- **Action item**:
Where the listing below reaches the line containing "The width and height of the screenshot is (936, 544).", start writing out lines exactly, and stop once the line containing "This screenshot has width=1333, height=441." has been written.

- **Provided records**:
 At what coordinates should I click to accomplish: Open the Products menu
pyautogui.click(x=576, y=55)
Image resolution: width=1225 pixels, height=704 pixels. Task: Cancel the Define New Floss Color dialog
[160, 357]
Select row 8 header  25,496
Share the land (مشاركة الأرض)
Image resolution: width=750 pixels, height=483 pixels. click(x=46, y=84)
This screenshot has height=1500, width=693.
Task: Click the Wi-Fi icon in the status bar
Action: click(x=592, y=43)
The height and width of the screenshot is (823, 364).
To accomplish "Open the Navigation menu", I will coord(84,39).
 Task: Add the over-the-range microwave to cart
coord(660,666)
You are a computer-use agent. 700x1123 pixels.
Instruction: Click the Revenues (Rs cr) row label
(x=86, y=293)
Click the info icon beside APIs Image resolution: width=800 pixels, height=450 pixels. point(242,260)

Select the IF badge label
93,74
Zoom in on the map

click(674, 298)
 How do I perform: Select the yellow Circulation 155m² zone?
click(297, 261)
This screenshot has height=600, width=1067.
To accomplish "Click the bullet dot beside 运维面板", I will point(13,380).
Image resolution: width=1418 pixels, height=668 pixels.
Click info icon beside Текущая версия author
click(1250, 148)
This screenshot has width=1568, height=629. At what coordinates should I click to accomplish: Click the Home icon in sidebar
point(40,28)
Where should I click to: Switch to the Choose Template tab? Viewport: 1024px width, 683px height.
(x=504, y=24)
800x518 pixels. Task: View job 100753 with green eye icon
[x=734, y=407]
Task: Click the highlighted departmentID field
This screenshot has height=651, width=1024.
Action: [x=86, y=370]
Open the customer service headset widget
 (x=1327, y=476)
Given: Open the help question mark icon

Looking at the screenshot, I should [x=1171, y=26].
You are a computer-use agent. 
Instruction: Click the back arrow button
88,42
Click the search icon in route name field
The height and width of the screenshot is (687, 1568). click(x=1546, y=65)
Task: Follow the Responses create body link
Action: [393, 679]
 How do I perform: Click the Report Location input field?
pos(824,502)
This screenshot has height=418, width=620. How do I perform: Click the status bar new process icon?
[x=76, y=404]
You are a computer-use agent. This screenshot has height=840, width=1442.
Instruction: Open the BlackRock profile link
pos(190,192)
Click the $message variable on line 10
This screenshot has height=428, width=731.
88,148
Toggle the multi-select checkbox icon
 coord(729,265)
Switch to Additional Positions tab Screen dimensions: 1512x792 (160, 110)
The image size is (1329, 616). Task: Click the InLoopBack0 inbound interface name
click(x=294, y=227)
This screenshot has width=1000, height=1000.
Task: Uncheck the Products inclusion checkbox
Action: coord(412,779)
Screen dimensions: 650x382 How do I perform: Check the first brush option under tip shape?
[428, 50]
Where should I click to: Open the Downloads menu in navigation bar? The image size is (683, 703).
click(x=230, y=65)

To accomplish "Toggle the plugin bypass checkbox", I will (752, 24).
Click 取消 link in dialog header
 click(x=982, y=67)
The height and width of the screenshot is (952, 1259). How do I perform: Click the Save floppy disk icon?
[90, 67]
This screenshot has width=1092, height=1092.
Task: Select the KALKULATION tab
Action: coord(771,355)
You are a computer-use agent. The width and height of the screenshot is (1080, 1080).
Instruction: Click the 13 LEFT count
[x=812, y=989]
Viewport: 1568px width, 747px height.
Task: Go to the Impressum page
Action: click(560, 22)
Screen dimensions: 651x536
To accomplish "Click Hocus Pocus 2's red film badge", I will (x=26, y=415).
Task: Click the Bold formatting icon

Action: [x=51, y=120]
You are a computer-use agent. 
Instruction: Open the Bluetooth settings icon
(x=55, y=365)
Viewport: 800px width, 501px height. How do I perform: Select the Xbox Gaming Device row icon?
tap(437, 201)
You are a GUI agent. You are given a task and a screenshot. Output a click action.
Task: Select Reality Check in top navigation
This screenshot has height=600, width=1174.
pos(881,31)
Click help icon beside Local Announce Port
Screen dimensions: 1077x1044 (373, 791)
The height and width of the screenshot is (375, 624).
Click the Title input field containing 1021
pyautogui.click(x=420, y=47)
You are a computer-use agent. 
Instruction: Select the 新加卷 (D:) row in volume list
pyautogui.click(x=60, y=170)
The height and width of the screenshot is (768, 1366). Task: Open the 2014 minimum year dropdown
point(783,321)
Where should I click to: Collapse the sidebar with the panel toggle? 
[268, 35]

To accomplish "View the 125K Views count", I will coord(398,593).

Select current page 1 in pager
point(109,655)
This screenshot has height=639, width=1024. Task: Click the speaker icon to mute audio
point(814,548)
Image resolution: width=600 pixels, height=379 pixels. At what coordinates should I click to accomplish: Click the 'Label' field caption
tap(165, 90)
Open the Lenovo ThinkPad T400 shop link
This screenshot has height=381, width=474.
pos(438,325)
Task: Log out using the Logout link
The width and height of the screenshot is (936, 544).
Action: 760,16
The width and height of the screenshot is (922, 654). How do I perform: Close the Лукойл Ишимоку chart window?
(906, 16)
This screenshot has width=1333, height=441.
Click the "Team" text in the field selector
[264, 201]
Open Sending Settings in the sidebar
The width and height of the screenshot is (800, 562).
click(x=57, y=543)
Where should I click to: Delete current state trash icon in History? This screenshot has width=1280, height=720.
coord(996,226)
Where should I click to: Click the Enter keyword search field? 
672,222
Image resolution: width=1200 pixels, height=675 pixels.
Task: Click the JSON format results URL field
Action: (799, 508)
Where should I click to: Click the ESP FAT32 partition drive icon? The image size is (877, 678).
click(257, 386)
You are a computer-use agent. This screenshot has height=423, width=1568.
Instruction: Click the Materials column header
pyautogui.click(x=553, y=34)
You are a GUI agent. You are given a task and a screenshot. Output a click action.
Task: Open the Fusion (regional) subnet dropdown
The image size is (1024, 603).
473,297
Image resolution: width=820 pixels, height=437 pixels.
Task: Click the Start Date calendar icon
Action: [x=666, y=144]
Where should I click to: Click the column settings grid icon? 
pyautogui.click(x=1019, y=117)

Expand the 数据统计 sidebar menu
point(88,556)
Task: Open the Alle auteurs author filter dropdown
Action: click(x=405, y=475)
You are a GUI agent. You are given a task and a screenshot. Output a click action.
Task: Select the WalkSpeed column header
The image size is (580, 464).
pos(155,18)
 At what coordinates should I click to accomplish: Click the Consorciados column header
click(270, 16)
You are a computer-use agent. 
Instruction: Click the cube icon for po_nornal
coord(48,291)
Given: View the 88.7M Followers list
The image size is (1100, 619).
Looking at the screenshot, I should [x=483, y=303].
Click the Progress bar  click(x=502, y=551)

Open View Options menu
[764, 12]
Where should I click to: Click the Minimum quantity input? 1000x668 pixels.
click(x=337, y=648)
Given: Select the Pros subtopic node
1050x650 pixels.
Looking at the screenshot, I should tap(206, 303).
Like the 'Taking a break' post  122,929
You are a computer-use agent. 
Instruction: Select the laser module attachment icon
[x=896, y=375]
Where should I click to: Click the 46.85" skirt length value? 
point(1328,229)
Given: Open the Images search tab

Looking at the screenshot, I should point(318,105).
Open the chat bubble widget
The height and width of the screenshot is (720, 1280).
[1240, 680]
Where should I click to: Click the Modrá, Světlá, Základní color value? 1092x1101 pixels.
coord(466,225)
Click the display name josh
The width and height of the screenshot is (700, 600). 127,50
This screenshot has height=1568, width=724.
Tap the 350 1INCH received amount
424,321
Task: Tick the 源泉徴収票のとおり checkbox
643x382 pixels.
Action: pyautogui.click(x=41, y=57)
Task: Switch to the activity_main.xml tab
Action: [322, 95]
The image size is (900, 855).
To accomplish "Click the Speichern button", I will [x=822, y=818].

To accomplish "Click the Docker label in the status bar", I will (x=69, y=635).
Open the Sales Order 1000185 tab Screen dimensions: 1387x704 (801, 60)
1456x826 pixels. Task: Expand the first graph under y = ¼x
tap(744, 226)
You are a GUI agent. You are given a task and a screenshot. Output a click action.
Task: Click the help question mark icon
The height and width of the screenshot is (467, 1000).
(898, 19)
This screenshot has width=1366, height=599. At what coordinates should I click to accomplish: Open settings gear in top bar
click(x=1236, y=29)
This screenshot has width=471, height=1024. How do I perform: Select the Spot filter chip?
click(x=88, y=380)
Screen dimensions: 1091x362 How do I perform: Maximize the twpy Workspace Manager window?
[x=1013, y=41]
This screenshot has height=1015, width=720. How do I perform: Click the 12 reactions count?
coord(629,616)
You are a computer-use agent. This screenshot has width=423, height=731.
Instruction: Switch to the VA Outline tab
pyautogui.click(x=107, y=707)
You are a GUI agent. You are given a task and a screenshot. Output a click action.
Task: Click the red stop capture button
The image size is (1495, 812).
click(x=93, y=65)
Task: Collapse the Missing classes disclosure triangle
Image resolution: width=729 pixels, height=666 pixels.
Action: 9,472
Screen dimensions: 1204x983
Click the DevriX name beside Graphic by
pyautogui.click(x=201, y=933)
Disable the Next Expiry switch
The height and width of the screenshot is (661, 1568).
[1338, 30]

- **Output of the task**:
The width and height of the screenshot is (936, 544).
Action: 760,16
The width and height of the screenshot is (922, 654). How do I perform: Close the Лукойл Ишимоку chart window?
(906, 16)
This screenshot has width=1333, height=441.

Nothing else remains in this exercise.